**Work instructions**
Reproduce the items word for word, from the first line through the line holding "point(41,41)", inclusive.

[Data drawn from a collection]
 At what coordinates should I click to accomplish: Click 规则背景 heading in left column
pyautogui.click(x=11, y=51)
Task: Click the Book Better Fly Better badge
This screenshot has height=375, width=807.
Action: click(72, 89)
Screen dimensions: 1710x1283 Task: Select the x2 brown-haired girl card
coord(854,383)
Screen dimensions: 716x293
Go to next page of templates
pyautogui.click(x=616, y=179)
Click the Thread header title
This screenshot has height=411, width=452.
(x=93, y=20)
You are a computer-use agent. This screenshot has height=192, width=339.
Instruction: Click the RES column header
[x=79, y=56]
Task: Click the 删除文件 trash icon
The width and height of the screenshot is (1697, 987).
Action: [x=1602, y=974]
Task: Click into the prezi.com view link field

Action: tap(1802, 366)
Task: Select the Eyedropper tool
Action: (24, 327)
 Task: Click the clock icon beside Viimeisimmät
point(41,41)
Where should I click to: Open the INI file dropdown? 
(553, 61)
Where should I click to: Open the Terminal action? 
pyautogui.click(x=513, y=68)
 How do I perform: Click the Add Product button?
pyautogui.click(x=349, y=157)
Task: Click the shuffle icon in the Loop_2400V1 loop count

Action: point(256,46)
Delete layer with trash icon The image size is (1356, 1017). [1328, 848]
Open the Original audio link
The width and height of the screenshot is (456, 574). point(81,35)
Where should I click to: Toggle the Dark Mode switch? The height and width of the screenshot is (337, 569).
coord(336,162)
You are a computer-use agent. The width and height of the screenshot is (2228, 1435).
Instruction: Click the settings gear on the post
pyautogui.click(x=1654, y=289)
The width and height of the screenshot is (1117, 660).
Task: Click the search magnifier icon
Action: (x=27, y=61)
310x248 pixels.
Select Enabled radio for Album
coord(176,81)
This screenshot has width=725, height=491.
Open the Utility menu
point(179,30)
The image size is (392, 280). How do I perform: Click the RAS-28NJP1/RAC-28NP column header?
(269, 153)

**Task output**
 At what coordinates should I click to accomplish: Click 规则背景 heading in left column
pyautogui.click(x=11, y=51)
Task: Click the Book Better Fly Better badge
This screenshot has height=375, width=807.
Action: click(72, 89)
Screen dimensions: 1710x1283 Task: Select the x2 brown-haired girl card
coord(854,383)
Screen dimensions: 716x293
Go to next page of templates
pyautogui.click(x=616, y=179)
Click the Thread header title
This screenshot has height=411, width=452.
(x=93, y=20)
You are a computer-use agent. This screenshot has height=192, width=339.
Instruction: Click the RES column header
[x=79, y=56]
Task: Click the 删除文件 trash icon
The width and height of the screenshot is (1697, 987).
Action: [x=1602, y=974]
Task: Click into the prezi.com view link field

Action: tap(1802, 366)
Task: Select the Eyedropper tool
Action: (24, 327)
 Task: Click the clock icon beside Viimeisimmät
point(41,41)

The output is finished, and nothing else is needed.